Remembering What The Dodge Hornet Could Have Been Has Made Us Sad

It was certainly very European in its mechanical makeup, with a transversely-mounted inline-four powering the front wheels exclusively. And yes, that engine was a supercharged Tritec/Pentagon 1.6 (a ‘T16b4’ for you engine code geeks out there), providing 170bhp and a 0-60mph time of 6.7 seconds. Like the R53 Cooper S it shared the engine with, the Hornet had a functional bonnet scoop to provide the intercooler with an abundant supply of fresh air.

At the time, the official line was: “It’s purely a concept, but it shows you what the Dodge brand means in terms of future products”. A couple of years on, however, a production version seemed likely. “We are working intensely on the Hornet study and I think we will announce something on this in the future,” Chrysler international purchasing VP Thomas Hausch said in 2008.

Remembering What The Dodge Hornet Could Have Been Has Made Us Sad

The same year, a report emerged suggesting Chrysler was to team up with Nissan to make the Hornet in Oppama, Japan using Versa underpinnings.
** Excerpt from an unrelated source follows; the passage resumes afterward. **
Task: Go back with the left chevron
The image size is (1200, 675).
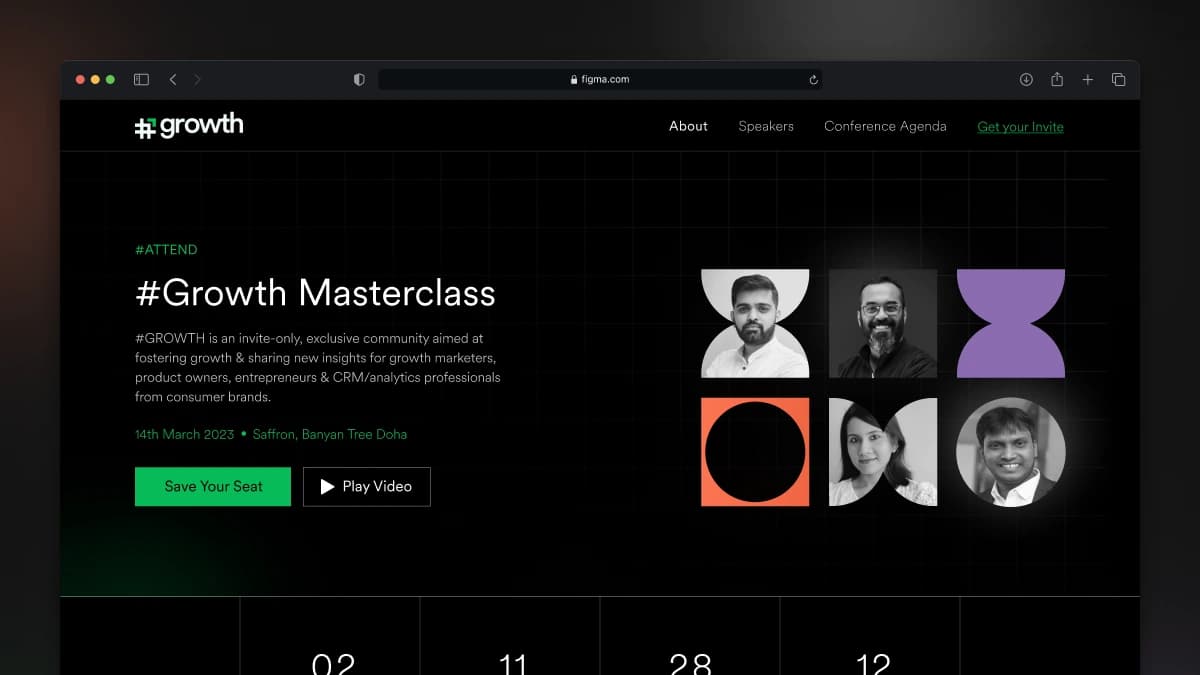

There was just one problem: money. The financial woes that saw Chrysler back away from Tritec rumbled on through the ensuing years, compounded by the Great Recession and the demise of DaimlerChrysler. The historic American brand could no longer expect to be propped up by a financially healthier partner. In April 2009, Chrysler filed for Chapter 11 bankruptcy.

In the ensuing years, the ailing Chrysler group would merge with Fiat (which, in an ironic twist, had bought the rights to the Tritec engine in 2008), and rumours of the Hornet’s name being revived continued to swirl. At one point, a car based on the underpinnings of the Alfa Romeo MiTo and Fiat Grande Punto was floated (more irony: that platform had originally been co-developed with Chrysler’s long-time rivals, General Motors, and underpinned the third-gen Vauxhall Corsa), but that project would eventually morph into the Dodge Dart, an underwhelming and short-lived saloon based on the Alfa Romeo Giulietta.

The production Dodge Hornet

The production Dodge Hornet

That still wasn’t the end, though. In 2022, some 16 years after the Hornet concept debuted, the name would finally appear on a Dodge production car. So, was it the characterful, funky supercharged box we’d been promised all those years ago? No. It was – inevitably – a crossover; an Alfa Romeo Tonale with a new face. What a buzz kill.